MAÍA, la sensación de la música colombiana, llega a España

Maía fotografiada por Camilo Espitia

FERNANDO J. LUMBRERAS.

Hace ya unos cuantos años tuve la oportunidad de escuchar la música de Maía. Como tantos colombianos, fue con Niña bonita, una canción de ritmos sutiles que, al mismo tiempo resulta ser una bonita declaración de amor. Los que hemos estado pendientes de los vericuetos y capítulos de la música en Colombia sabíamos que esa canción era una tarjeta de presentación magnífica para que se diese a conocer en otros países. En efecto, así sucedió y esta costeña resultó ser una sensación en el año 2012 cuando fue nominada al Latin Grammy Por su disco Instinto.

A pesar de no ganar, ya vimos que la voz de Maía es completa, homogénea, fuerte, algo de eso debió ver en su día Ricardo Prado, el primer productor que la metió en un estudio profesional y la convirtió en la estrella emergente que deslumbró a todos en Colombia suena bien en busca de un sueño que se le cumplió.

¿A qué tuvo que renunciar Mónica Andrea Vives Orozco (su verdadero nombre)? A riesgo de pecar de hablar de más, diré que quizás se quedó sin la adolescencia común de sus contemporáneos para vivir un sueño que se le cumplió porque era lo que deseaba de corazón desde que era niña. Luego logró por añadidura las metas del trabajo intenso y bien hecho, con los altibajos que todos los músicos tienen y que algunos asumen y otros no.  Maía supo moverse con una sabia elección de repertorio, sabía mezclar el pop que a todos nos gustaba con los sonidos del folclor colombiano con los que no todos estaban familiarizados. Pero luego dio un paso más allá y flirteó con los ritmos urbanos y salió un disco que, en lo personal, me parece el más comercial de su carrera y el más internacional si nos atenemos a los gustos de la globalidad de la música, un disco que se llamó como ella y en el que participó gente como Maluma, Kevin Flórez o El Micha.
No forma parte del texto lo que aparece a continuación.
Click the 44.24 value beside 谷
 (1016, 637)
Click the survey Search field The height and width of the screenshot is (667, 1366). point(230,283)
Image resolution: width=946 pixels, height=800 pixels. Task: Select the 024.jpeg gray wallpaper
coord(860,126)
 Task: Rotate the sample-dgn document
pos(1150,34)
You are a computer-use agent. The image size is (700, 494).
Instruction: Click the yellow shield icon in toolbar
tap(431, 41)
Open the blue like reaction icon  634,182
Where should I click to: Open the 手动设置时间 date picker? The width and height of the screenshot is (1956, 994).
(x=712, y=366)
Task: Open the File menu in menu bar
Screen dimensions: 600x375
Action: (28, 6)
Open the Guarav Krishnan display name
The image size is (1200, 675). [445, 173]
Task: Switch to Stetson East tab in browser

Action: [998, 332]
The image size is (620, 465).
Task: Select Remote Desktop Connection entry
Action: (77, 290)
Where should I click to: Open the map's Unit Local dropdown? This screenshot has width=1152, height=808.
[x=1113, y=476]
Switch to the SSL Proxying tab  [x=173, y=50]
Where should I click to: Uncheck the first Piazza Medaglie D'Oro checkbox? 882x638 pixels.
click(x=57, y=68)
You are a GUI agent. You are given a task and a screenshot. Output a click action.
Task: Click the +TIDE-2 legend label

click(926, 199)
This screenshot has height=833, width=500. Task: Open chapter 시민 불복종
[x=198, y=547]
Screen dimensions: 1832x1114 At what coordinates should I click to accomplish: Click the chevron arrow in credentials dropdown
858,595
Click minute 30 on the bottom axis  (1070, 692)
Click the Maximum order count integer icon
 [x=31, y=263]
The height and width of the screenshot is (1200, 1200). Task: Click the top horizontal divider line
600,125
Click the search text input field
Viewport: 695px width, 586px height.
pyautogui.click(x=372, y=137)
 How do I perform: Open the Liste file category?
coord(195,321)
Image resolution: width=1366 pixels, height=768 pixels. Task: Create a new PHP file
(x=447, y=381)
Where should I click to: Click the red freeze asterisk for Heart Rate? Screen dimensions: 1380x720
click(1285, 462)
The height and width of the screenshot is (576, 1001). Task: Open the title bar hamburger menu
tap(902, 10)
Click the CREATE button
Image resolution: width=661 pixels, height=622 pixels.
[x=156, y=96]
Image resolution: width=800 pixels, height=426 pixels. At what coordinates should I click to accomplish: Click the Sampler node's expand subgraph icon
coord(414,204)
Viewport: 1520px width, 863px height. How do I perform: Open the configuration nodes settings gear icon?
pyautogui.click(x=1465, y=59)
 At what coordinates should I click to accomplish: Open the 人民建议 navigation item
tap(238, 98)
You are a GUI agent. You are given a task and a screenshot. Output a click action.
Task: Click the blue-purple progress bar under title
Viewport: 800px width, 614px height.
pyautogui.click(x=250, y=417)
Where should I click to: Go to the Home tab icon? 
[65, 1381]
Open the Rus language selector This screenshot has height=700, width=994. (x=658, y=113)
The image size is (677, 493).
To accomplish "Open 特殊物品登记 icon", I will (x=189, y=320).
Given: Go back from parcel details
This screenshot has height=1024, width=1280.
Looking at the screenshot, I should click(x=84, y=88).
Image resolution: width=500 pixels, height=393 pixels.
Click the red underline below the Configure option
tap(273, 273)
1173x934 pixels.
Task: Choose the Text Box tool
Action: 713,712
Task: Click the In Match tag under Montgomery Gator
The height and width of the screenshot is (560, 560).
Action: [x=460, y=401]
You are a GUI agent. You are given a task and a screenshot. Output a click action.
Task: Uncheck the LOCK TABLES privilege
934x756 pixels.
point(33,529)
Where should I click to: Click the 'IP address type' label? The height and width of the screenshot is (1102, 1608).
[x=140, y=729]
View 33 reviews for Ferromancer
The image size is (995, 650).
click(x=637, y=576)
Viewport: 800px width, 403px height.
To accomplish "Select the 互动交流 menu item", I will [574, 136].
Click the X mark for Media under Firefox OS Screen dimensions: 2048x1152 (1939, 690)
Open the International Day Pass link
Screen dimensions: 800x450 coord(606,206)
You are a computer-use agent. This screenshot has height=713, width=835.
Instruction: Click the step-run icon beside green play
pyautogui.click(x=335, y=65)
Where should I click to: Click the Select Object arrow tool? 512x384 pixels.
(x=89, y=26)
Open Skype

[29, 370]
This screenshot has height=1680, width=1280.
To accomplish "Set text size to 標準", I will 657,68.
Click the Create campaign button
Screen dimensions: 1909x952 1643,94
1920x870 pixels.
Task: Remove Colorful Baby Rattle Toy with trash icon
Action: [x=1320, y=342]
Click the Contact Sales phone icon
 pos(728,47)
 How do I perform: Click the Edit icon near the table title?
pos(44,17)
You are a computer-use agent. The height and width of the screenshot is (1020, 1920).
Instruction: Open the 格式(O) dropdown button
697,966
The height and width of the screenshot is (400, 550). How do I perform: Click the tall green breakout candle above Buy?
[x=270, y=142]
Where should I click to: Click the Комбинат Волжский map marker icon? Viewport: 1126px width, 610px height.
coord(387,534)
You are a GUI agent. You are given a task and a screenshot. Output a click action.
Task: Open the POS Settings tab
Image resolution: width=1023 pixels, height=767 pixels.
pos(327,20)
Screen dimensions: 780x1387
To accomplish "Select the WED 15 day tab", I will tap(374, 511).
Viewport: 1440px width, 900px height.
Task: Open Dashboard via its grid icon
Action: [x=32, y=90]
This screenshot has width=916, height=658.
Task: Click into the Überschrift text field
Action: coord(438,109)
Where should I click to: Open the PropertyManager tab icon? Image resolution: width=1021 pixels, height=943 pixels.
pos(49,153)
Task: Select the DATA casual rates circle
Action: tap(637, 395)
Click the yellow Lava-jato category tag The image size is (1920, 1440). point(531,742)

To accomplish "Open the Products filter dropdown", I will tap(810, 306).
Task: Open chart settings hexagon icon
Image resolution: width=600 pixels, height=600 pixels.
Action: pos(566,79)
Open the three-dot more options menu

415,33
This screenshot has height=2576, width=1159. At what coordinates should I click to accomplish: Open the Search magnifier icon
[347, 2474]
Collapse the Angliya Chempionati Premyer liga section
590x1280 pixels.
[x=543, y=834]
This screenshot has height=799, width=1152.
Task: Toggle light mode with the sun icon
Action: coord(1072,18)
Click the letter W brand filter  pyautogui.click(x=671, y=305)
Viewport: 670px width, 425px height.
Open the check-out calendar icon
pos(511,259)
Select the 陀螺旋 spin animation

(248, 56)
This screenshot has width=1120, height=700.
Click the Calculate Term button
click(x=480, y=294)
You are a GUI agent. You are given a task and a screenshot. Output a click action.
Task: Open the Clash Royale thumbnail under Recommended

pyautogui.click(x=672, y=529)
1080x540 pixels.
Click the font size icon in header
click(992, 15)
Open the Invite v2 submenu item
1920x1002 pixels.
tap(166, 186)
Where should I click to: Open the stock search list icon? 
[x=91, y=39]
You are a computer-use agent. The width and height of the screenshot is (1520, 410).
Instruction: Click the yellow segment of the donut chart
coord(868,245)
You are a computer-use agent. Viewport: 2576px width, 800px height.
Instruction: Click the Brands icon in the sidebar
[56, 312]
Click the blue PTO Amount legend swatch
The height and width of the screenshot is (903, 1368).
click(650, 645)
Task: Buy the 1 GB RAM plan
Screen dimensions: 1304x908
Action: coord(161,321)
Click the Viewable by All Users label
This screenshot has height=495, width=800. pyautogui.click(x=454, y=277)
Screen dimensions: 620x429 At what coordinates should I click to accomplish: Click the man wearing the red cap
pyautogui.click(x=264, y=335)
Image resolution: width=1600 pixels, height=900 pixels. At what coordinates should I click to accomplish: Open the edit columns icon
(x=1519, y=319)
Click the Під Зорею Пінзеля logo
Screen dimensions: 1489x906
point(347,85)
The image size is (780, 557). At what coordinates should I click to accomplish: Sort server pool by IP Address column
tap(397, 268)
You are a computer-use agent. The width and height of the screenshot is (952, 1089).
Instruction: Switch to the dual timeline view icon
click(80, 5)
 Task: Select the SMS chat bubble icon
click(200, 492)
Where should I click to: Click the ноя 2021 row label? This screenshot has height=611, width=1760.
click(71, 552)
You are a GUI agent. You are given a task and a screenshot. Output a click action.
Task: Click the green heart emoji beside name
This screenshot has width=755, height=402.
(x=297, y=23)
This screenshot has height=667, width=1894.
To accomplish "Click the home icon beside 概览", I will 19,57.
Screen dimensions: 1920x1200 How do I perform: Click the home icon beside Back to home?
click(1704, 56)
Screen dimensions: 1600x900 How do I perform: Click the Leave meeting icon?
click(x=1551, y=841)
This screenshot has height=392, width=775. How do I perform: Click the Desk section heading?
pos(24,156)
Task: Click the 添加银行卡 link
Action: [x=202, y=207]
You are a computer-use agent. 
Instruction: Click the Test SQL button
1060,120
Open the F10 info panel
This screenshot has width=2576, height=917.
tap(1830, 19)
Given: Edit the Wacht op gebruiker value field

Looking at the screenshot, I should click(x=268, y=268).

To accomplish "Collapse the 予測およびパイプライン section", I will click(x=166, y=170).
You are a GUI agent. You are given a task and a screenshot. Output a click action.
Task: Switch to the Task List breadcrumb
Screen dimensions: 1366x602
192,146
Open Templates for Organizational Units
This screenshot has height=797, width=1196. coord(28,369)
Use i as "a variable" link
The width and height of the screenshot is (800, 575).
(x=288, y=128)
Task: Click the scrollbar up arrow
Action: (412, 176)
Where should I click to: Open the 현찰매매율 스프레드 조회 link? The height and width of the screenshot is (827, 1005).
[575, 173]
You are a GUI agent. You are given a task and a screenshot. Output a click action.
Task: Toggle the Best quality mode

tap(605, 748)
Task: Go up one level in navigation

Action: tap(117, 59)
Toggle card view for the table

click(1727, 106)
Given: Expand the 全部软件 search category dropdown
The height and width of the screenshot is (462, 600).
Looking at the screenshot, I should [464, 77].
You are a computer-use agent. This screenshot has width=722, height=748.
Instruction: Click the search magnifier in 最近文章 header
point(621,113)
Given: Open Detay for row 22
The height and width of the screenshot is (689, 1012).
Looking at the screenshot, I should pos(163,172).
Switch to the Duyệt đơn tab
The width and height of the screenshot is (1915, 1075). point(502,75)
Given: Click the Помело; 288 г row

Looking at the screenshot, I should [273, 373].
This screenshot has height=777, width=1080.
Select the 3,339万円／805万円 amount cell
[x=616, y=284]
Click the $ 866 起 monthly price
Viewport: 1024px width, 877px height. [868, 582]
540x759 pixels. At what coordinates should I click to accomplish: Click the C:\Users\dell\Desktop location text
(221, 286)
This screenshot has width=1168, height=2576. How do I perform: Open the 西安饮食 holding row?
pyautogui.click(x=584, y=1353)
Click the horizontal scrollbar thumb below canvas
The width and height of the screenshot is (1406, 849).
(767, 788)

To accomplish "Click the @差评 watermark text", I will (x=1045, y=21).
Esos talentos ya nos daban cuenta de cómo iba a desarrollarse el trabajo de producción, pero la joven artista supo regresar a los sonidos tradicionales, el subidón de la música de baile dio paso a sonidos en los que la electrónica estaba presente pero también aparecen baladas de gran calidad. Y aquí es el punto en el que decide que ha llegado el momento de desembarcar en España. Lo hace con una canción titulada Un beso de su boca, canción que tiene dos versiones, a cuál más brillante.

La canción, escrita por Julia Sierra, Marcela Cárdenas y Juan Vicente Zambrano (al que tenía ubicado en la autoría de arreglos para Ricky Martin, Cristian Castro, Thalia, Gloria Estefan o Carlos Vives, por nombrar algunos) es una de esas baladas inequívocamente latinas en cuerpo y alma, con una melodía que serpentea en la sensualidad hasta el estribillo, desata la voz mágica de la colombiana, homogénea como siempre, indiscutible y apasionada, como no podía ser de otro modo.

Y desde ya la esperamos en España con todo lo que venga, porque es una de las grandes voces latinas que también debe formar parte de esa memorable conlección de recuerdos de músicos venidos del otro lado del mar que han dejado aquí capítulos gloriosos.